Ashkeya credits her female mentors for teaching her how to put her own spin on pitching products.
“Instead of the strong-arm approach, they showed me through their actions and their coaching that the fact that I am a woman makes me indispensable because my perspective is distinctive,’’ she said. “Diversity isn’t something to be feared, but rather, embraced.”
Confidence is key
Today, Ashkeya leads by her mom’s example. “As a woman in the construction industry, I don’t feel intimidated by the fact that it’s male dominated because my mom has done it and, if she can do it, I can. She’s my role model.”
It helped that her mom had found success in the workplace early in her career. Prior to joining HHI, Regina worked in the credit card industry and in healthcare, working with medical records. She was fortunate because she always felt her knowledge and skills were valued. But Regina realizes this isn’t always the case.
That’s why she believes women too often create their own barriers by saying things like, “I can’t do that” or “That’s not for me, I won’t be successful.” Instead, women need to shift their thinking to recognize their value. In fact, women in STEM were recently recognized for valuable contributions they have made to science. Two female scientists were awarded the Nobel Prize in chemistry for the development of a method for genome editing.
Giving back to support frontline workers
When the COVID-19 pandemic began, HHI keenly felt the desire to utilize its engineering expertise to support frontline workers saving lives, so Regina’s husband Cliff designed a mobile triage unit (MTU) to serve patients with infectious diseases.
“We have a strong biological and chemical containment background,’’ said Regina. “We got ahead of [COVID-19] and created a containment environment that would preserve the health of the community in which it was housed.”

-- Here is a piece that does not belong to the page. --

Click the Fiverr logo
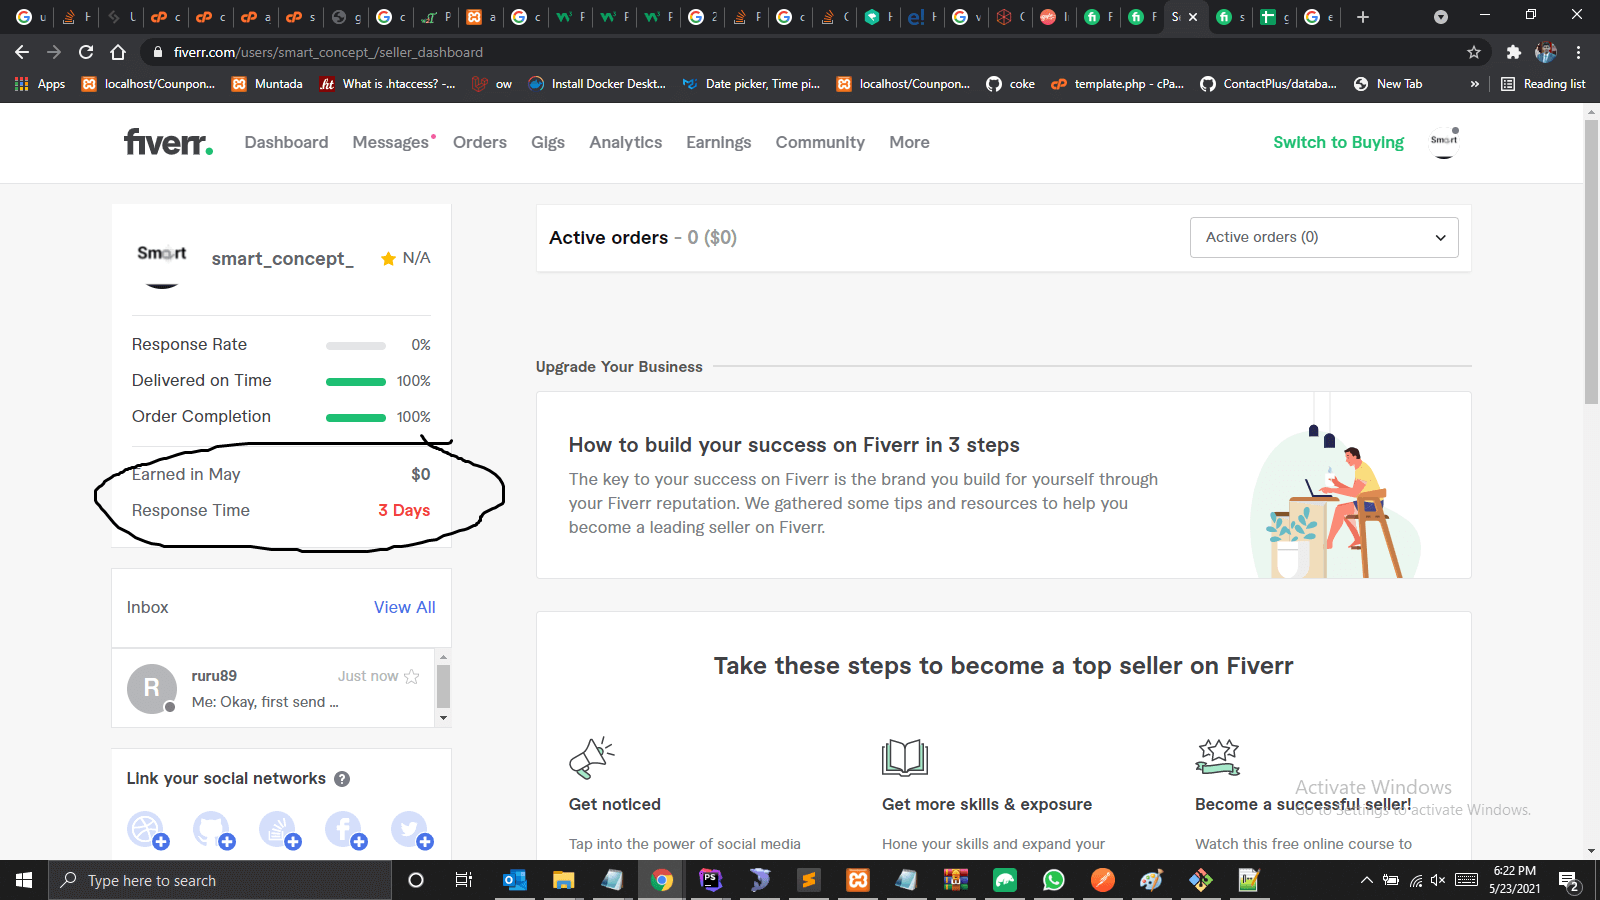1600x900 pixels. (168, 142)
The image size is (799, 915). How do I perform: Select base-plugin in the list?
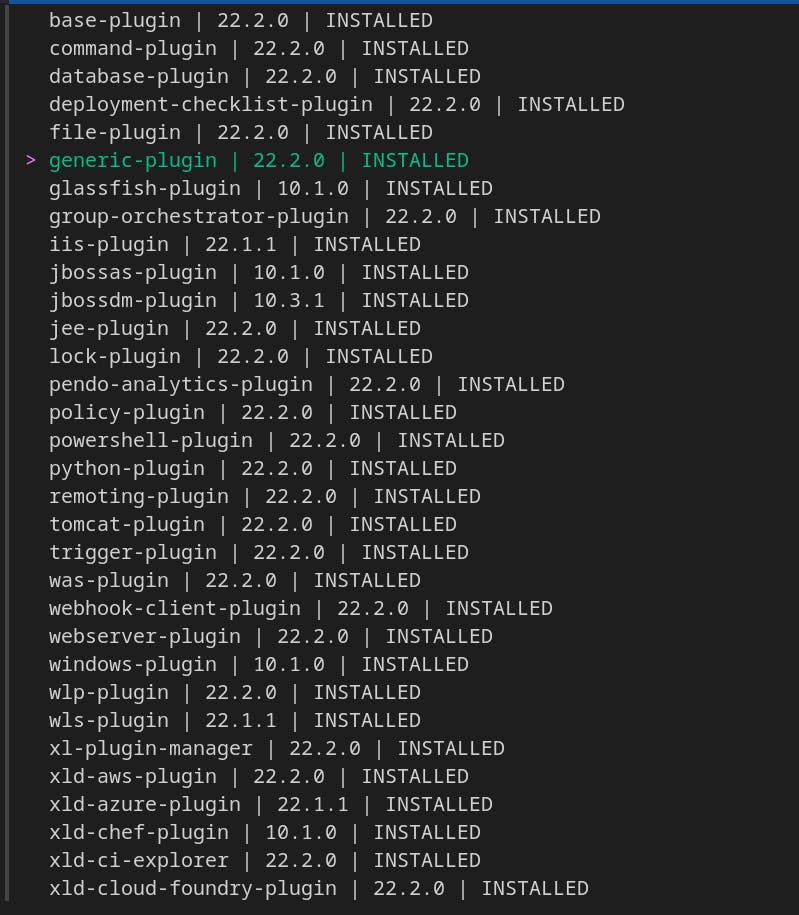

HHI designed and manufactured the prototype MTU and invited the non-profit Global Surgical Medical and Support Group to review it. Because GSMSG had ties to Jackson Memorial Hospital in Miami, HHI ultimately donated and delivered the $2.5 million unit to the hospital over the summer, free of charge.
“It was the right thing to do,’’ Regina said.
Advice to other women in business
Both women believe there is a lot to learn from working in a traditionally male-dominated industry. For Regina, it is important to live your passion. “Don’t let anyone tell you that you can’t do something,” she said. “You can’t let fear overwhelm you.”
“For many women who enjoy problem solving and making things, this can mean embracing science, technology, engineering and mathematics (STEM) fields,” Regina said. “Even though many women are not encouraged to enter STEM fields, they are as capable as anyone for these careers,” she stressed. “And they provide strong middle-class incomes that can give women the financial freedom to call their own shots.”
For Ashkeya, construction is not just about building structures, but building solutions.
“You don’t benefit anyone by playing small,” she said. “You have a voice, and you have fantastic capabilities and talents. Make sure you utilize them, because you never know who you can impact if you don’t take a chance on yourself. You matter. Don’t forget it.”